Cadence all over the place

Hi all

I am after some advice hopefully, I have had several injuries over the last year (ITD Syndrome (both legs) & peroneal tendonitis (left foot)), a friend of mine suggested it could be because of my running form. Because of this comment I have spent some time researching form, cadence etc.

I am now more confused than I was before.

I initially started counting my steps in my head and then when I finished a test run I realised Garmin does it for you.... Doh!

I completed a run a few weeks ago with another runner and we had a cyclist behind us for moral support, the cyclist commented on how well I run and how smooth and comfy I look while running so by this does not appear I am over striding (never thought of this until recently). However, Garmin tracked my cadence and it is all over the place.

I have attached 2 images of that run, 1 is mine (all over) the other is his and we ran side by side the whole time.

I looked back into my runs and my last "solo" run was the same, in a nice straight line but all other runs this year when I ran with my dog or daughter have scattered cadence.

I guess what I am after is some advice into the injuries and what can be causing them and what my cadence could be scattered.

  • Did you notice different scales on the left on the two graphs? The top one is 8x stretched vertically compared to the bottom one. 

  • Garmin calculates the cadence from the watch sensors on the wrist, if you want to be sure of your steps you have to add RDP or a foot pod, just so you are sure of how you are running. Of course, as said by his friend, the scale is considerably wider and the points more distant from each other

  • Thanks for that both, I see what you mean about the scale, not sure how to change that, I have tried sliding the mouse etc it just wont change.

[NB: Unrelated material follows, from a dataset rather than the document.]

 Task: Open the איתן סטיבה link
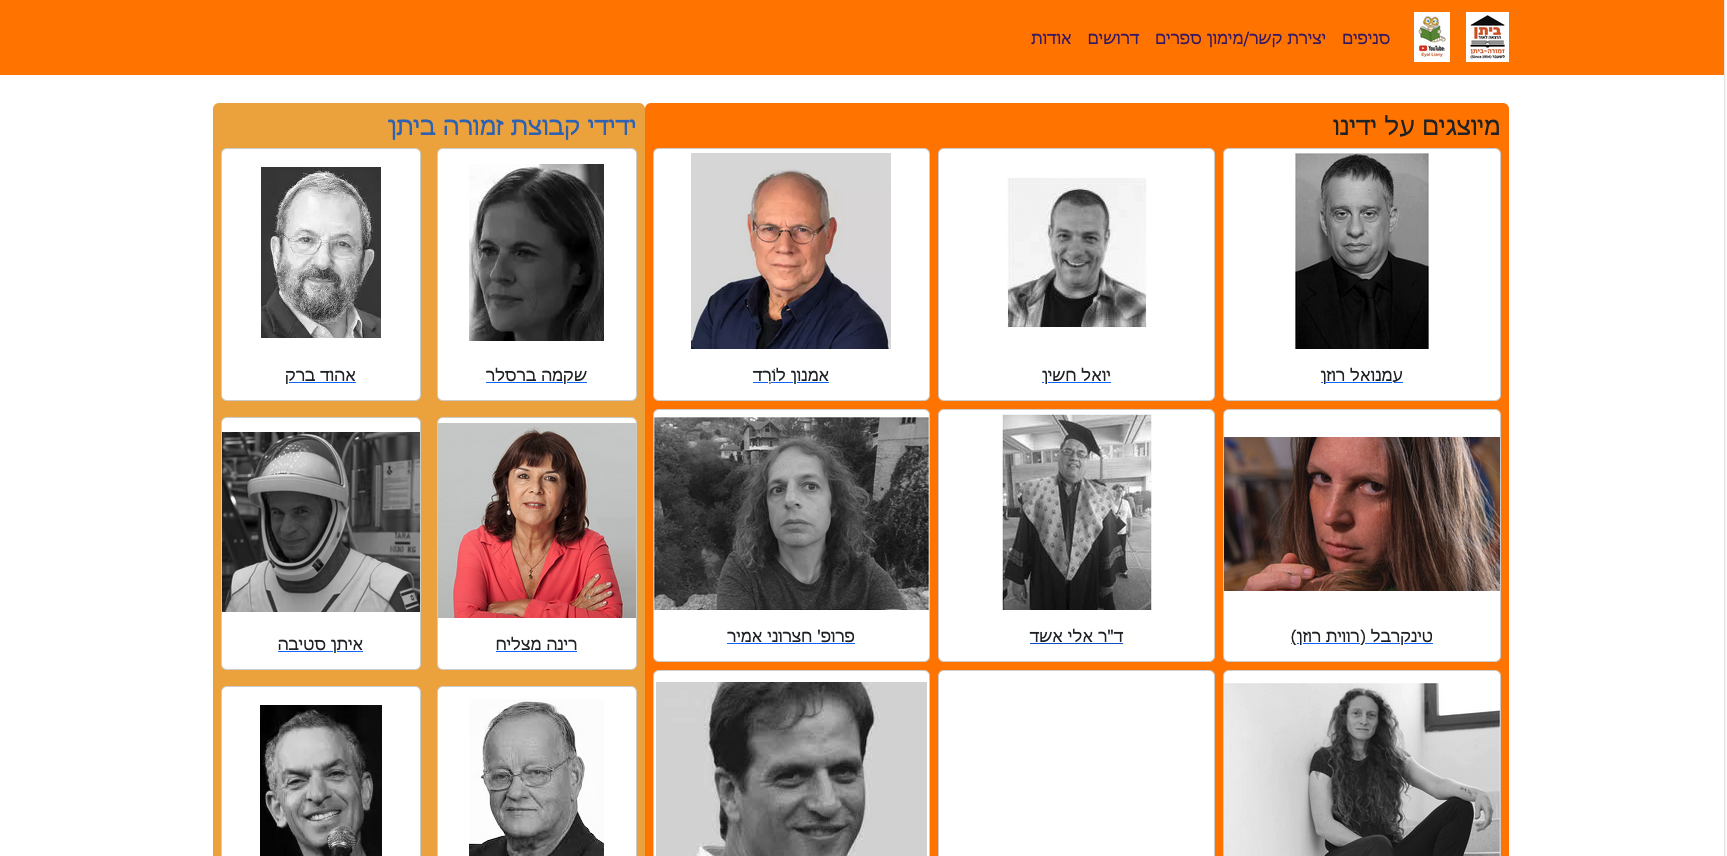pos(320,644)
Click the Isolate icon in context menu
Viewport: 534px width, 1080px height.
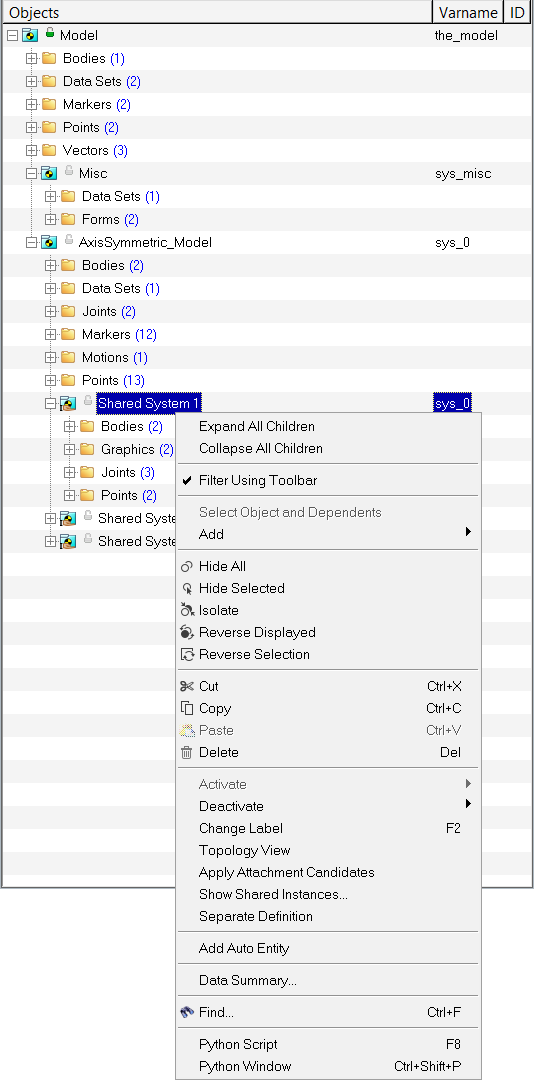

    Absolutely correct though! On the app, cadence is measured the same visually as my friends in 1 straight line, so some how on the web browser I have zoomed in, even zoom reset is not doing anything...

    Never mind, thank you again.

  • Your scale is different than your friend's scale in Garmin Connect web because the website is determining the y-axis scale based on your min and max cadence (probably excluding zeros). Based on the two graphs, none of your cadence values were below 168, whereas your friend had the one outlier around 100 (maybe a sensor dropout/bad data/very brief stop).

    In the app, when I look at my cadence the graph's y-axis always starts at 0 (and goes up to roughly my max activity cadence), probably because it picks up zeroes here and there.

    So I'm guessing the difference is that the website ignores zeroes and the app doesn't. (I'm guessing you both have a handful of zeroes in the activity, like maybe at the very beginning, or at any point the watch was paused, or when you were standing still for any period of time.)

  • When you look at your cadence in the app, do you see any red values near 0?

  • In the second image, you've got a moment where the cadence was only ~95, which caused the chart scale to get stretched to 80-200 (a range of 120). So the rest of the run's cadence looks really "tight" because of that scaling.

    In the first run, you didn't have any outlier data, the lowest was 169 and the highest was 184, so the chart scale wasn't stretched out nearly as much - it's scaled to 168-185 (a range of only 17), which is a pretty small range, which is why the cadence looks like it's all over the place.

    In fact, both charts are correct, and are showing the correct cadence (aside from that one weird reading at 95 in the second chart). The outlier at 95 probably happened when you checked your watch or something, causing it to fail to get an accurate cadence reading for a moment. If you hypothetically didn't have that one outlier at 95, the chart scaling would be different and the two charts would look very similar. If you look closely at the second chart, you'll see that (aside from the blip at 95) it similarly shows your cadence is mostly ranging from 168-185 just like the first run.

    TLDR; the charts only look different because one is showing a wide range of 120 because of the weird outlier at 95, the other is showing only a narrow range of 17 (because it had no weird outliers). But the actual data in the two charts is 99% the same.